727 F.3d 312 (4th Cir. 2013), 12-6705, Hill v. Crum
|Citation:||727 F.3d 312|
|Opinion Judge:||AGEE, Circuit Judge:|
|Party Name:||DEMETRIUS HILL, Plaintiff - Appellee, v. C.O. CRUM, Defendant - Appellant, and TERRY O'BRIEN, Warden; MR. STRICKLAND, Associate Warden; MR. WILSON, Captain; LT. STIGER; PULIVAR, Counselor; COUNSELOR MULLINS; MS. HALL, Case Manager; NURSE MEADE; DR. ALLRED; DR. ROFF, Health Administrator; C.O. T. TAYLOR; C.O. TAYLOR; C.O. MARTIN, Defendants|
|Attorney:||James J. O'Keeffe, IV, GENTRY, LOCKE, RAKES & MOORE, Roanoke, Virginia, for Appellant. Arlene Sokolowski, SOKOLOWSKI LAW OFFICE, North Royalton, Ohio, for Appellee.|
|Judge Panel:||Before NIEMEYER, AGEE, and THACKER, Circuit Judges. Judge Agee wrote the majority opinion, in which Judge Niemeyer joined. Judge Thacker wrote a dissenting opinion. THACKER, Circuit Judge, dissenting:|
|Case Date:||August 14, 2013|
|Court:||United States Courts of Appeals, Court of Appeals for the Fourth Circuit|
Argued March 22, 2013.
Appeal from the United States District Court for the Western District of Virginia, at Roanoke. James C. Turk, Senior District Judge. (7:08-cv-00283-JCT-RSB).
REVERSED AND REMANDED.
Plaintiff Demetrius Hill (" Hill" ) sued Correctional Officer William Crum (" Crum" ) pursuant to Bivens v. Six Unnamed Agents, 403 U.S. 388, 91 S.Ct. 1999, 29 L.Ed.2d 619 (1971), alleging that Crum used excessive force against him in violation of Hill's Eighth Amendment rights. Claiming he was entitled to qualified immunity, Crum appeals the district court's denial of his Rule 50(b) motion for judgment as a matter of law. For the reasons that follow, we reverse the district court's order denying Crum's motion for judgment as a matter of law, and remand with instructions to enter judgment in favor of Crum.
I. Factual Background
At all times relevant to this appeal, Hill was an inmate in the U.S. Penitentiary Lee (" USP Lee" ) in Jonesville, Virginia. Hill shared a cell with Delmont Logan
(" Logan" ).1 On November 1, 2007, Logan broke a fire sprinkler in their cell, which caused the cell to flood. Hill and Logan submitted to hand restraints in order to be moved to a new cell so the damage could be repaired. Logan was first escorted by a correctional officer to a different cell, which left Crum alone in the flooded cell with Hill.
After Logan was removed, Crum shoved Hill and required him to leave his legal material in the flooded cell. Without provocation, Crum then assaulted Hill, punching him in the abdomen and ribs, and elbowing the side of his head. During the assault, Crum shouted at Hill, " break another sprinkler, I'll break your neck." (J.A. 219). The assault lasted about two minutes before Crum moved Hill to a holding cell, knocking his head against a gate on the way out. The prison staff kept Hill in ambulatory restraints for seventeen hours following the assault.2 Hill alleged that as a result of Crum's assault, he suffered a bruised rib, temporary dizziness, and a " vicious, vicious headache." (J.A. 150-51, 223).
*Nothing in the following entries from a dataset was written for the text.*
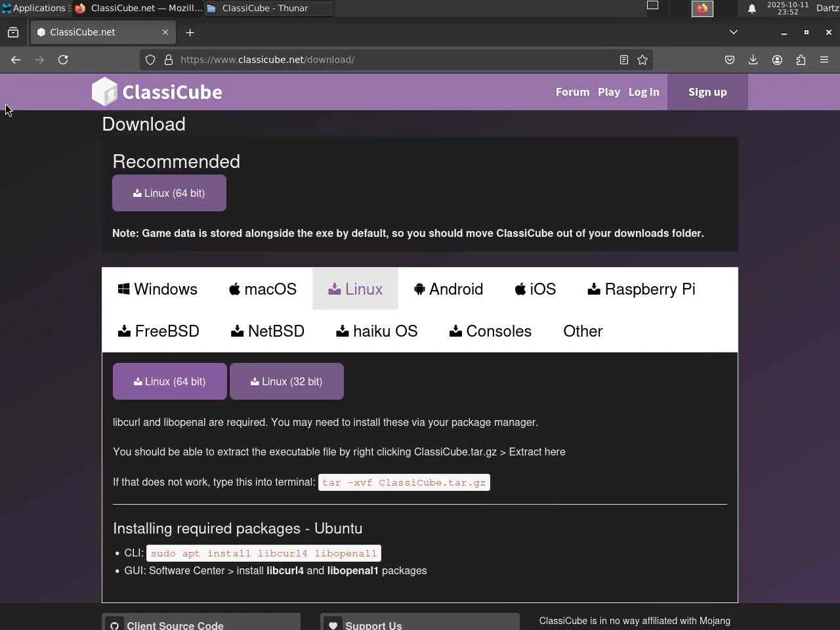Open a new browser tab
The image size is (840, 630).
[x=190, y=32]
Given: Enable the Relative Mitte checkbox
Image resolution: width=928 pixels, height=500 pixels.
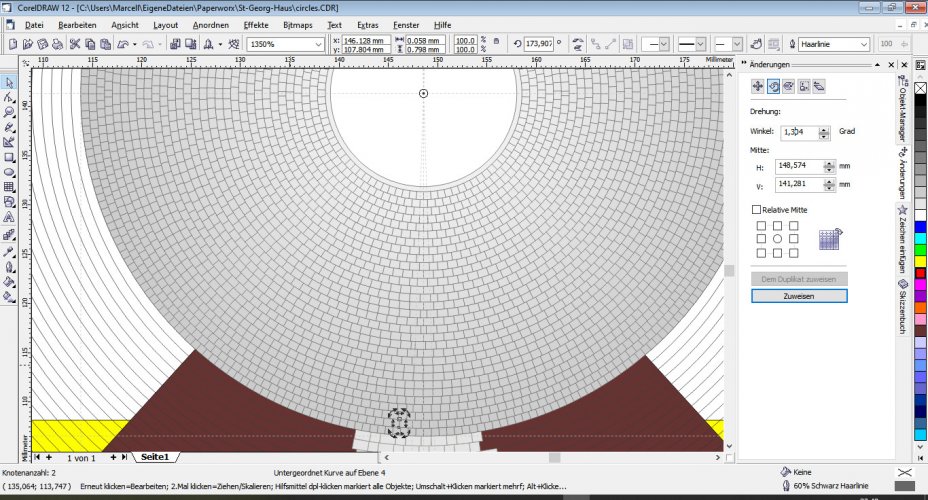Looking at the screenshot, I should (x=756, y=209).
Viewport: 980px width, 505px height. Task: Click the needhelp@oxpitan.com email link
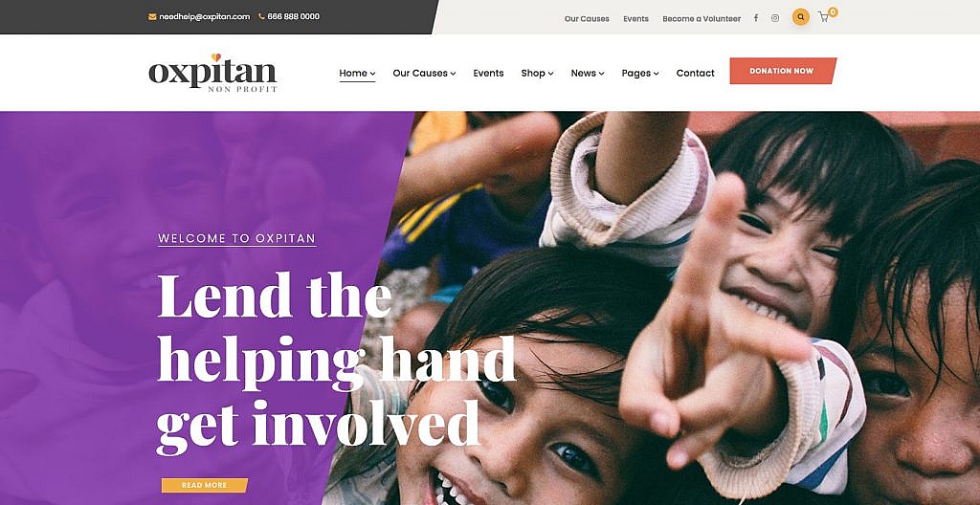click(205, 17)
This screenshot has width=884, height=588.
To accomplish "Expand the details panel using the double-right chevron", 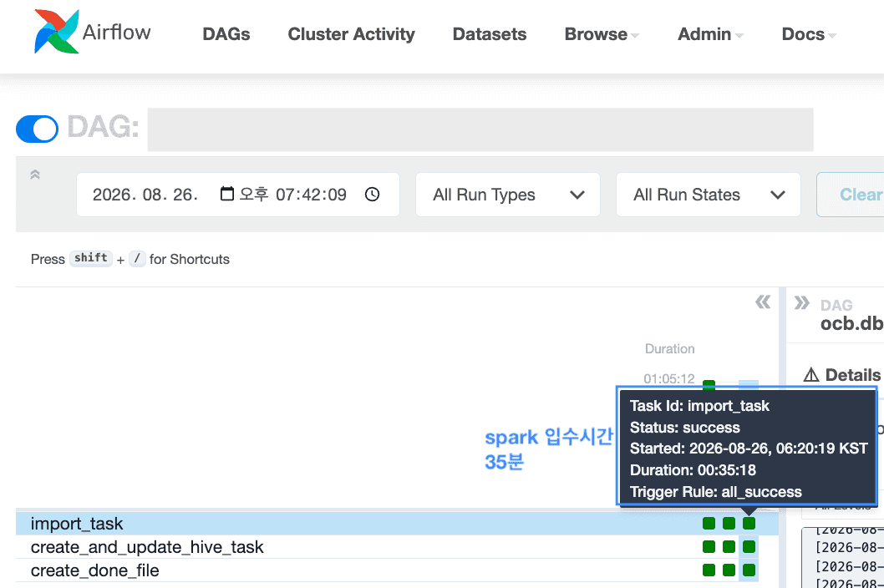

About an hour after the assault, prison officials recorded two videos of Hill and Logan in their new cell. The videos depict Hill standing in his cell. While he does not seem to be in visible distress, he alleged he had a swollen eye, although that is not apparent in any of the videos.3
Theresa Meade (" Meade" ), a registered nurse, examined Hill after he was moved to the holding cell. Meade found that Hill had " [n]o injuries," (J.A. 192), and documented her assessment in a contemporaneous report, " Inmate Injury Assessment and Followup," (J.A. 201). Meade testified that while her examination focused on injuries caused by the ambulatory restraints, it would have included notes regarding Hill's dizziness, feelings of pain, inability to stand or understand had she noticed any problems, or if he had complained of any injuries. Hill's medical records did not indicate any complaints of injuries resulting from his alleged assault by Crum.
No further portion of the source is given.